# How many coats do you have?



## kuan (Jun 11, 2001)

Yesterday I was cleaning out my closet and found 29 chefcoats. Twenty nine! Two pairs of danskos, two pairs of birkenstocks. Eight pairs of checked pants, five pairs of black pants.

Kuan


----------



## w.debord (Mar 6, 2001)

Actually I have 1 pair of pant and 1 coat....I felt horribly guilty taking those home (still do! I shouldn't have! I'm too embarassed at this point to return them)! 1 pair of birkies, 1 pair of Danskos.


----------



## w.debord (Mar 6, 2001)

I forgot to add: about 5 female (looking) chef hats.....they all looked bad on me, I never wore each more than once. I'd rather wear a paper boat cap (at least at the end of the day my hair looks fine).


----------



## coolj (Dec 12, 2000)

I've got three chef jackets and four pairs of pant's that fit me, and I also have one chef jacket, and three pairs of pants that are a bit too small. plus I have 3 or 4 commis hats and 2 floppy hats (chef pierre style).


----------



## shroomgirl (Aug 11, 2000)

4 white coats, one white with painted shrooms on it....stain didn't come out so my Mom painted shrooms on it!!???...a white coat with black piping and a denim one I live in these days....3 pair of checkies that are tooooo small, Italian pasta pants, brown veggie pants, French blue with little wine and snails on um, black with utensils, wild shoom ones and a pair of checkies that fit.
1 pair of red birkies and 1 pair of new blue ones...they didn't have red or purple or green in my size. I think I'll probably do a couple more denim coats....love um. Hats are baseball caps with either the farmer's market logo on um or a shroom cap.


----------



## marmalady (Apr 19, 2001)

What do you use to clean your white coats with? I have two that are useless because of balsamic being spilled on them - yes, I am a kitchen slob! Tried bleach, industrial cleaners, dry cleaning, nothing works!


----------



## shimmer (Jan 26, 2001)

My family was 'being supportive' and bought me two chef coats as soon as i started dabbling in the idea of a culinary career. So I have two, and they are SOMEWHERE. I don't wear them at home or at work. Someday.....

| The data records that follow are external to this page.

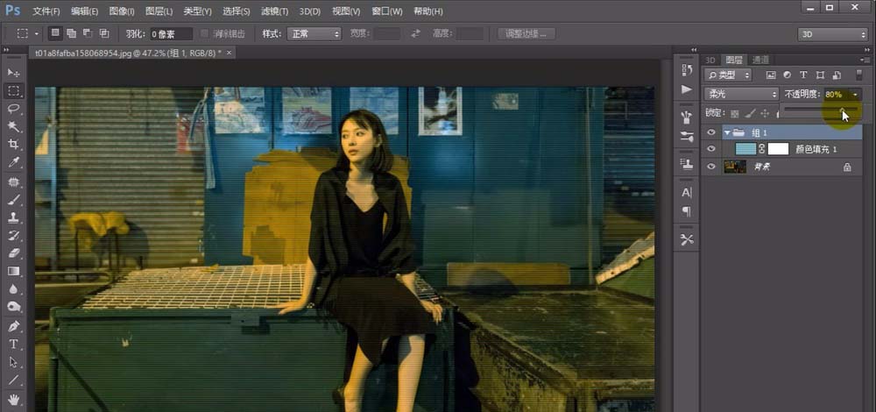
Task: Collapse the 组 1 group triangle
Action: pos(727,132)
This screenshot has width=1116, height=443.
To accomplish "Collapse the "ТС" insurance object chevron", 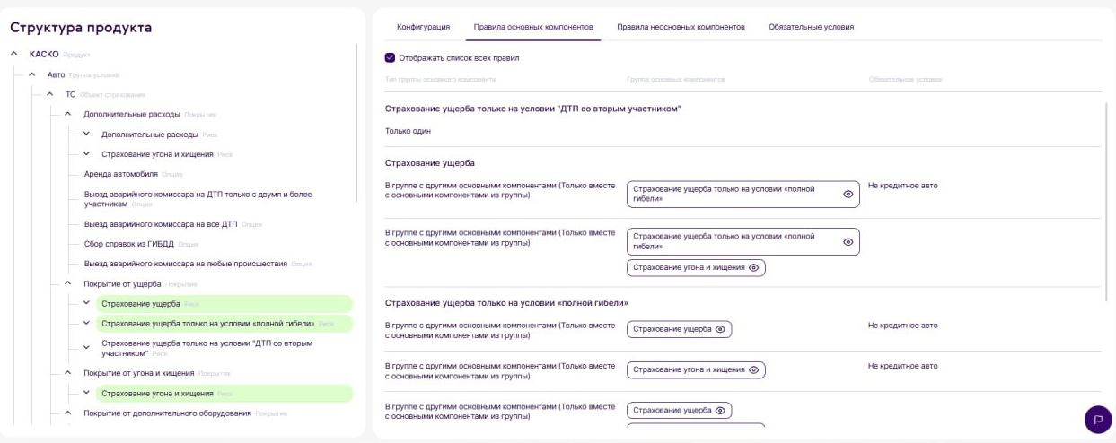I will 50,94.
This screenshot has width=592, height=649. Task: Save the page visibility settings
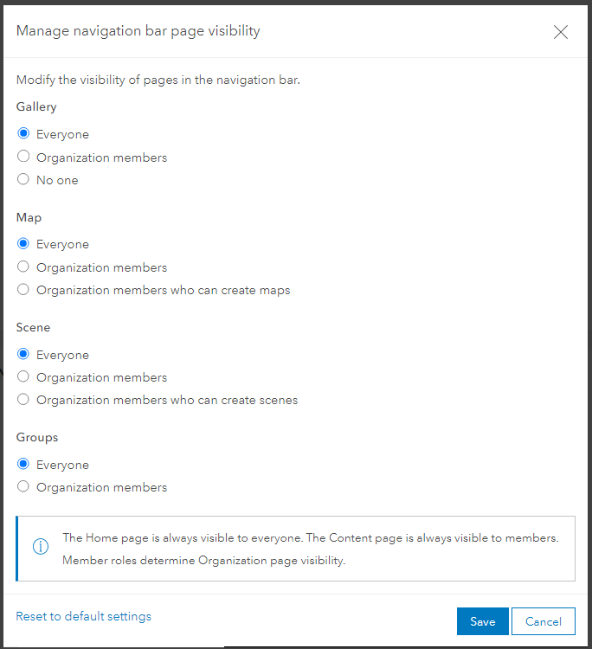[482, 621]
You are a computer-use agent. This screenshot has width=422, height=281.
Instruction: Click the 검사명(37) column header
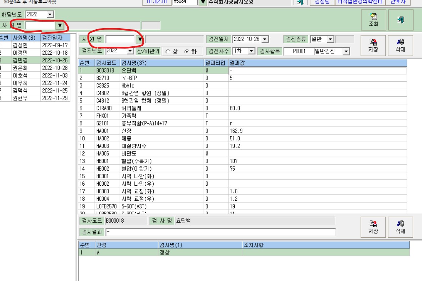tap(162, 63)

Besides, white coats make me think of other things.

They're coming to take me away.

Etc.

~~Shimmer~~


----------



## chefjohnpaul (Mar 9, 2000)

2 checkered baggies(one large, one medium), 3 white baggies,
5 coats (varying from studded plastic black buttons to the Tunic style "Starship Enterprise" coat) 1 food worker shirt, 1 slip on bakers baggy V neck Tee, 1 pair dansko clogs, 1 pair Euro clogs. 

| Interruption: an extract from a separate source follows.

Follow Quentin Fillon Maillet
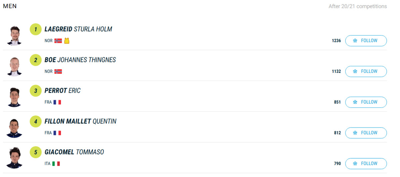This screenshot has height=177, width=400. (x=366, y=133)
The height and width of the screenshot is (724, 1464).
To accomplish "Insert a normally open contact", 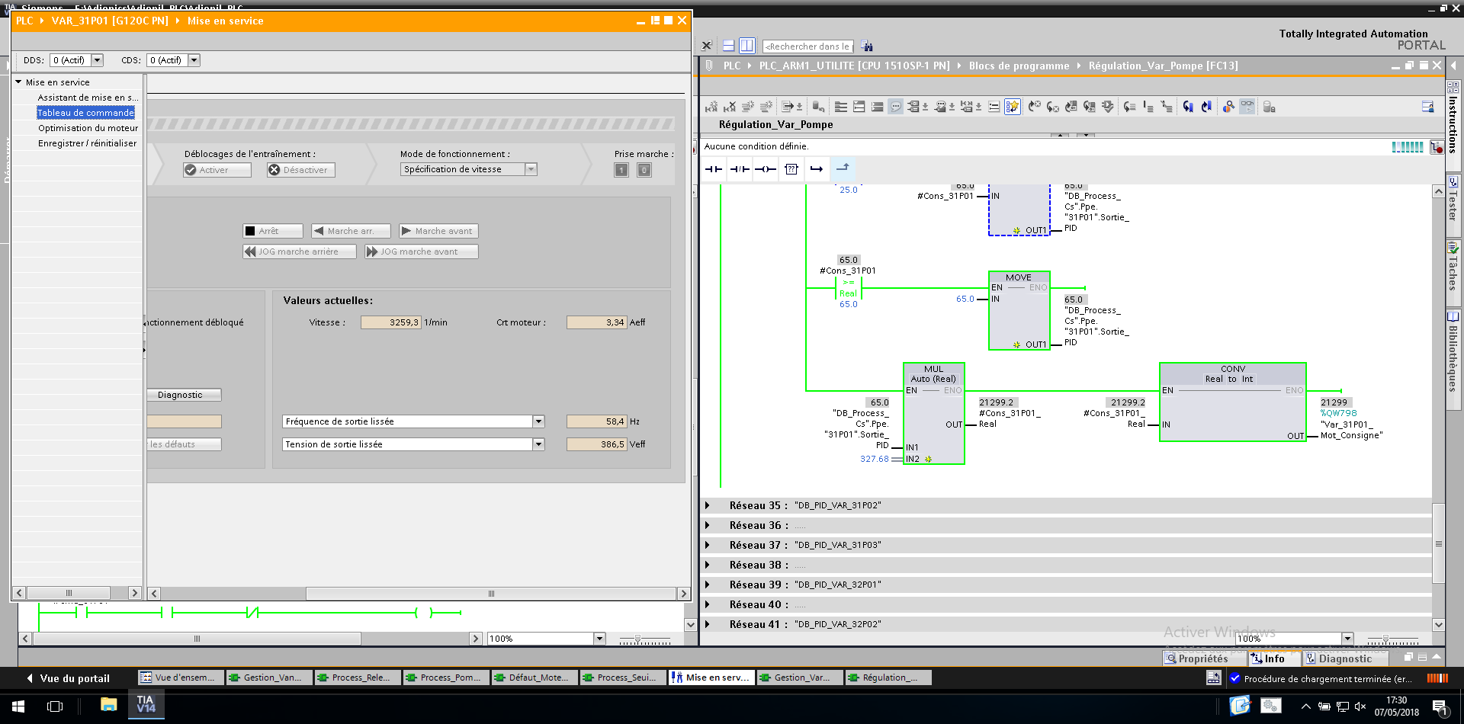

As you can tell, I'm a moody guy        :bounce:


----------



## coolj (Dec 12, 2000)

Marmalady, try 'pink solution' for keeping your coats white. it worked for me.


----------



## cwk (Nov 24, 2000)

I was once told by some servers that boiling your 
whites in Rit-Dye will whiten them up. I ment to try but never got around to it.I have about 12 or so jackets in various stages of death but I don't 
really wear them too often at my current job.As far as pants goes I wear jeans unless I have to get dressed then I'll wear something accordingly.
Bill


----------



## peachcreek (Sep 21, 2001)

No coats.
No hats, except in the Wintertime I never take my ski cap off.
No clogs. 
No Boss. 
No worries.
....Gave that stuff up years ago.


----------



## chefboy2160 (Oct 13, 2001)

I have 14 jackets and 10 pants checked . I keep 4 of the jackets in showman shape for those special occasions .


----------



## cheftony (Jan 31, 2001)

I agree with crepemaker, oxyclean is the best for chef whites, and colors for that matter. Soak your jackets in warm water with about two to three scoops of oxyclean. Then drain and wash in warm water with detergent and a scoop of oxyclean. 

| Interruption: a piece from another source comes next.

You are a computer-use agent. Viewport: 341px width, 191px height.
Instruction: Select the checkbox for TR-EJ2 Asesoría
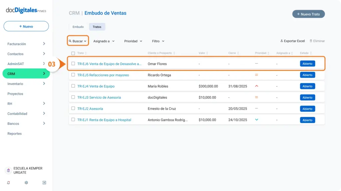pos(73,108)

They will look fantastically bright!!


----------



## chouxbacca (Aug 10, 2001)

That oxyclean stuff sounds and looks like a good idea, but I've yet to find any, and so I use this "instant spot remover" for carpets called folex. the bottle is white with green lettering. Available at canadian tire (sorry...i dont know the american equivalent ) all you need is that, and a tooth brush (not to mention strong forearms, but a little whisking should help with that) and my white jacket (the others havent come in yet) comes clean with anything, concasse sauce, hood grease, balsamic glaze, and ther list goes on.


----------



## chefcassanova (Jan 14, 2002)

I have have 10 chefs coats ( not including the seven that were way beyond dead that I gave to my mother, who is a school teacher, for her students to wear as art smocks) 5 pairs of checked pants ( 3 that are too small) and 4 pairs of black pants.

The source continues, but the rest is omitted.